An FTP client library for MicroPython.
This is an adaption of the ftplib module from the CPython standard library to
MicroPython. Apart from making it compatible with the socket module
implementation of MicroPython and removing the use of the re library, some
parts of the original library have been removed and the code and docstrings
have been cleaned up somewhat.
The FTP_TLS class has been moved to a separate module file (ftplibtls.py)
and the all_errors module global variable has been removed. The test code has
been moved to a separate script and reworked too.
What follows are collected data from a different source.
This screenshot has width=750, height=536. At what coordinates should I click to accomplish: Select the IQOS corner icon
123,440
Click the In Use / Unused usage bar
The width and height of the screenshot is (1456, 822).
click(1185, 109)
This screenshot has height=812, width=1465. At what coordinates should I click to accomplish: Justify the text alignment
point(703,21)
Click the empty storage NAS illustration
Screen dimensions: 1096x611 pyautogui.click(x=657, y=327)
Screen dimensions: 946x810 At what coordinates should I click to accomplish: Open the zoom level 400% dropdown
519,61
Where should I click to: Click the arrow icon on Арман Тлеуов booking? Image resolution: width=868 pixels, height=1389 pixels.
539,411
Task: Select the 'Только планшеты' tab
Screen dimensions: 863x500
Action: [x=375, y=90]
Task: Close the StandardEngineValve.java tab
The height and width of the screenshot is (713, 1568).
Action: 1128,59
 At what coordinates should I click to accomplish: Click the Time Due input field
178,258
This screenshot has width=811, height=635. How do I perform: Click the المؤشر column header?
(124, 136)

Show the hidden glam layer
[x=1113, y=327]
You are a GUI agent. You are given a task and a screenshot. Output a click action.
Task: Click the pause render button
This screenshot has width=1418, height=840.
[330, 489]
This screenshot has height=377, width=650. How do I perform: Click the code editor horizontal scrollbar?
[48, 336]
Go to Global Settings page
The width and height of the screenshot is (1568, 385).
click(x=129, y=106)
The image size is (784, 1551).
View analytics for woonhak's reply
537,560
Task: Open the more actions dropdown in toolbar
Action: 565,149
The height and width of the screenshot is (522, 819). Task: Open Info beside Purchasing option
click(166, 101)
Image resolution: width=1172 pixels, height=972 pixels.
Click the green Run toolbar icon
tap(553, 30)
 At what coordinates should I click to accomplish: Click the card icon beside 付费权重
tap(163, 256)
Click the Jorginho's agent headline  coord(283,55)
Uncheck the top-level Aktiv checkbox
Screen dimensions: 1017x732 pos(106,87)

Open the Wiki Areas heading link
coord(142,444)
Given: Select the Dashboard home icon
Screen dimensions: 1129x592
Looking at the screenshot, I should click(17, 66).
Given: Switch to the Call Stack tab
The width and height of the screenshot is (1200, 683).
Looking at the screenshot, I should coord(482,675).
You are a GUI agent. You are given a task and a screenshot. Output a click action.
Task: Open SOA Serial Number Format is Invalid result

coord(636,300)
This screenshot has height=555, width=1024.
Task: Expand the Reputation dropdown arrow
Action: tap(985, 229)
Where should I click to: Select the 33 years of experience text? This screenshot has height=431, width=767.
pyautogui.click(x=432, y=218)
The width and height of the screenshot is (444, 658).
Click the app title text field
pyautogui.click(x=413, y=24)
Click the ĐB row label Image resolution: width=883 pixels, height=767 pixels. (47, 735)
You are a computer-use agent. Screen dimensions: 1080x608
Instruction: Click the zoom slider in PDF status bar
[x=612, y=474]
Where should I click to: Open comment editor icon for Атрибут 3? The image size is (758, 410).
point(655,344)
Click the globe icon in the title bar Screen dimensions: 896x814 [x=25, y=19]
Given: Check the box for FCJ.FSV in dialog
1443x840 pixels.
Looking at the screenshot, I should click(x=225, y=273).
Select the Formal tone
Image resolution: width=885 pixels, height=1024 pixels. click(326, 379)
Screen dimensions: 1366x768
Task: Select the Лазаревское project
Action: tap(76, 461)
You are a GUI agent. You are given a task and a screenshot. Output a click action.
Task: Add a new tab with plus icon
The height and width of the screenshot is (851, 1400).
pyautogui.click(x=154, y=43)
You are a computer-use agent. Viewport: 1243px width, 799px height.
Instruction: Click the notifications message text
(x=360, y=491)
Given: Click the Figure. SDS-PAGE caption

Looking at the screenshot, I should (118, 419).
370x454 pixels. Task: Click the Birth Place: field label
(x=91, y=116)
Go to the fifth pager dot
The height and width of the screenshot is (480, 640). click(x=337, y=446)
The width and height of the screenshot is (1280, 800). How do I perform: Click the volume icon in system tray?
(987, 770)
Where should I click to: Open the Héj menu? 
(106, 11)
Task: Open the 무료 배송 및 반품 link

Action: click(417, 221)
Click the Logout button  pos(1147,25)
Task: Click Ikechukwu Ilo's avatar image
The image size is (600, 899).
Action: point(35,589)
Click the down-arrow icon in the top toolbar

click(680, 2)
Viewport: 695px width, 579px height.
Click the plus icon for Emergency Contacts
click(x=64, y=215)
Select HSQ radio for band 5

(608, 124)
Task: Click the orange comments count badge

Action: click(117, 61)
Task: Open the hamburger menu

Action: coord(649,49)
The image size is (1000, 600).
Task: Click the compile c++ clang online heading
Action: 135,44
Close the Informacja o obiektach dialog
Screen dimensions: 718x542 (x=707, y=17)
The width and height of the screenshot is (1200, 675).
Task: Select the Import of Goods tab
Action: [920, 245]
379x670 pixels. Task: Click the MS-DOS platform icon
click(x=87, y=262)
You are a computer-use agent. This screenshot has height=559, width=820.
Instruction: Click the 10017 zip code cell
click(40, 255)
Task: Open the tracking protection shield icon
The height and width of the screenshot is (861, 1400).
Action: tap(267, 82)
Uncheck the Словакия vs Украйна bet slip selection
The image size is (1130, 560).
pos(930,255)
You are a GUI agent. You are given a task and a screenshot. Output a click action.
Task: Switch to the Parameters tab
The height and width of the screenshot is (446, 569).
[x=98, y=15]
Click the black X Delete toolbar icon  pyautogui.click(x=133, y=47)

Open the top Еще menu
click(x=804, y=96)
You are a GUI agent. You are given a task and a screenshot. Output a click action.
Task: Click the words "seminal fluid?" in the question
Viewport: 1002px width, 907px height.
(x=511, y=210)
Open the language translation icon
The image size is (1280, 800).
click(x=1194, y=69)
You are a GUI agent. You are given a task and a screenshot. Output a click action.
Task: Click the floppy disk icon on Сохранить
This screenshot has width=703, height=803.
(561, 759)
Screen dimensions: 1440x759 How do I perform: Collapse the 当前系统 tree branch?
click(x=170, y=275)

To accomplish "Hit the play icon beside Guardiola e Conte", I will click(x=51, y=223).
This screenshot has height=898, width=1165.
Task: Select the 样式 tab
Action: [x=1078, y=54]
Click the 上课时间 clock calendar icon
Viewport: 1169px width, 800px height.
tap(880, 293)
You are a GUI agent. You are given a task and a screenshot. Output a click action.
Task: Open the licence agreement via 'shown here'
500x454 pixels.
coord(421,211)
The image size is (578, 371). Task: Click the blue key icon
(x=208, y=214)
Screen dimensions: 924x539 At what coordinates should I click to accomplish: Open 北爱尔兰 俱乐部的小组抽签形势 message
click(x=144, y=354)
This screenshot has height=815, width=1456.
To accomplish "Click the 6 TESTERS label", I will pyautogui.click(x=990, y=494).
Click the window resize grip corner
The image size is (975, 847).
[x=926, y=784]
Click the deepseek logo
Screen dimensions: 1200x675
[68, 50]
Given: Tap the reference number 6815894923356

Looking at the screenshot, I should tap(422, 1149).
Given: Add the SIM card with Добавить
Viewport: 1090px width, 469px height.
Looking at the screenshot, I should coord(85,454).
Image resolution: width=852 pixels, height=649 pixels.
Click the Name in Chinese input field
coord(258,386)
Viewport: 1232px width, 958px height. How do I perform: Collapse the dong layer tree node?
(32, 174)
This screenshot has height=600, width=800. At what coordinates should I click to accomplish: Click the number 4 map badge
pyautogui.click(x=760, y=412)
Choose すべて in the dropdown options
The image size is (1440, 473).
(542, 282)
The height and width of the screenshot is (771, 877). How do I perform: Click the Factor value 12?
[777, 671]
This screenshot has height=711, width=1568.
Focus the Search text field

The ftpcp function has been
moved to the ftpcp.py module file.
The code has been tested under the following MicroPython ports against the FTP server from the pyftpdlib package.
unixstm32(using W5500 ethernet module)esp8266esp32rp2(Raspberry Pi Pico W)
For the esp8266 port the code needed to be slighty altered to make it work
with the ssl module there and to reduce the memory usage. This version can
be found in the esp directory (this version also works with the
esp32 port, but there you should be able to use the normal version too).
FTP-over-TLS support is available in a separate ftplibtls module:
>>> from ftplibtls import FTP_TLS
>>> ftp = FTP_TLS('example.com') # default port 21
>>> ftp.login('username', 'password')
>>> ftp.prot_p()
>>> ftp.retrlines('LIST')Note that you must call the prot_b method after connecting and
authentication to actually establish secure communication for data transfers.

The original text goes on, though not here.